Gamasutra decided to go a different direction. Oh, they talked about the reviews Atari used as evidence, but they only mentioned the IGN and GameSpot write-ups. Was my review not hyperbolic enough for you, Gamasutra?

Now here's something I never thought I would say: Game Informer actually made me feel better. Their post mentioned my review, as well as the Scott's write-up at IGN. They did not, however, mention GameSpot. Silicon ANGLE only mentioned my review, which officially makes them my favorite news site.
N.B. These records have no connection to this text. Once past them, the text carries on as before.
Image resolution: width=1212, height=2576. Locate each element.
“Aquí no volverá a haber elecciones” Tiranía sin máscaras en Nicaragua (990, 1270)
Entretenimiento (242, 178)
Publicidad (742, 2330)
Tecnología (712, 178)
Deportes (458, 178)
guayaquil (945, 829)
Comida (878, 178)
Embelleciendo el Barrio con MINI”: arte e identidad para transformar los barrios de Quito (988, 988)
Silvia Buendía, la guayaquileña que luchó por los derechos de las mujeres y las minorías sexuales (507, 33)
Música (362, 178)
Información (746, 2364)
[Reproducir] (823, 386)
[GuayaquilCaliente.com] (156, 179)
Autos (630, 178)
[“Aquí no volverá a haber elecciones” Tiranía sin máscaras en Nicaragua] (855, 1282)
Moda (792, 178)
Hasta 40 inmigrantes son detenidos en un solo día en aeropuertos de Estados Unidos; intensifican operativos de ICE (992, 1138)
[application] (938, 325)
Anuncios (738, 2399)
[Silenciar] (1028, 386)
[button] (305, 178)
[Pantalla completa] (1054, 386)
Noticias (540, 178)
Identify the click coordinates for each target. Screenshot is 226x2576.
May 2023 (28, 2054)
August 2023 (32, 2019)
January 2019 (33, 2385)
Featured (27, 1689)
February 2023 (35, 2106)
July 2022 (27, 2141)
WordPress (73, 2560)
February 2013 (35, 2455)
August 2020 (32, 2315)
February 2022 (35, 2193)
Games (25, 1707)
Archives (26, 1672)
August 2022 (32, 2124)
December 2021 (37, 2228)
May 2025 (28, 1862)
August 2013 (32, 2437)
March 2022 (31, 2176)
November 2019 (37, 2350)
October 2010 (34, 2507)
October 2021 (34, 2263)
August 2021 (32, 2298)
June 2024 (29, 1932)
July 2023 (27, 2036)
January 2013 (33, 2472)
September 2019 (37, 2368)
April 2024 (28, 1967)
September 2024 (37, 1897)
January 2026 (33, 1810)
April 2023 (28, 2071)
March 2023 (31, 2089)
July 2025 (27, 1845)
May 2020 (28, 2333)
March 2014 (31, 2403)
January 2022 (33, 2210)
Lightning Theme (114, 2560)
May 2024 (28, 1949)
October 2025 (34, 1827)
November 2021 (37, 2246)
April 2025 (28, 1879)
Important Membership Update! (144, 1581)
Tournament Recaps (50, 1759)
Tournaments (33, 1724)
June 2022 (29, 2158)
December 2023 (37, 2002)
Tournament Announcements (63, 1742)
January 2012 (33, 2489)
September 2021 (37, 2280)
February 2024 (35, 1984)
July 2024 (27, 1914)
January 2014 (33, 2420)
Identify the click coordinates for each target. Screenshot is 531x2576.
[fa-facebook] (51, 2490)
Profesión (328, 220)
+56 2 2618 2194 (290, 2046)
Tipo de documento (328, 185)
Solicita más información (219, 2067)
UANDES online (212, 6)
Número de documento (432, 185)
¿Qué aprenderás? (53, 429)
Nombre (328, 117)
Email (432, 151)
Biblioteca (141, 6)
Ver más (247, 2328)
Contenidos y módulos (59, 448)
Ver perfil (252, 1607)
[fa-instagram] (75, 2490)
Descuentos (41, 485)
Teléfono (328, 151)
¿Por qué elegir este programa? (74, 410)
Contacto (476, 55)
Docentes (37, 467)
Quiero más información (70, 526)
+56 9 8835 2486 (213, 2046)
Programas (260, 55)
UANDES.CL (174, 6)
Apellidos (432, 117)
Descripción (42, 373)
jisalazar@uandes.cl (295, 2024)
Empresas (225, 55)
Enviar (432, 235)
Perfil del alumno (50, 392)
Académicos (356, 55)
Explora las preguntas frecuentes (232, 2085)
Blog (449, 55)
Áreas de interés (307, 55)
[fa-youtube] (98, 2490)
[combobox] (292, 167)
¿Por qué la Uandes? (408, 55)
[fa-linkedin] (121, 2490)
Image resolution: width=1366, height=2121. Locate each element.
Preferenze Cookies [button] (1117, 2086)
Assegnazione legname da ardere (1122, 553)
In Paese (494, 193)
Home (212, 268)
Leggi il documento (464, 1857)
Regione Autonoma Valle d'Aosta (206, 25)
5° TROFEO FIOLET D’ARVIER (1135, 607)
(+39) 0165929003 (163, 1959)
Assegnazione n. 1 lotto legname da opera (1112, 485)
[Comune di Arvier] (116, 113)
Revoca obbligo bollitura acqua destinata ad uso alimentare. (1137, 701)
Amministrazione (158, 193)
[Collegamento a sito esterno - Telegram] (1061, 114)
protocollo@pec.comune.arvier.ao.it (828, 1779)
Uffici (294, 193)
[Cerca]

What shouldn't get lost amidst all this self-indulgence is that Atari has a long reputation for threatening lawsuits. They famously settled with Sega back in the 1990s and accused Sony of illegally dumping the PlayStation, which they vowed to fight in court. This is the ugly face of Atari; a side we see now that the company is creatively bankrupt.

As for me, I'm sure that one day I'll be able to walk into a grocery store without heads turning and people murmuring under their breath about this scandal.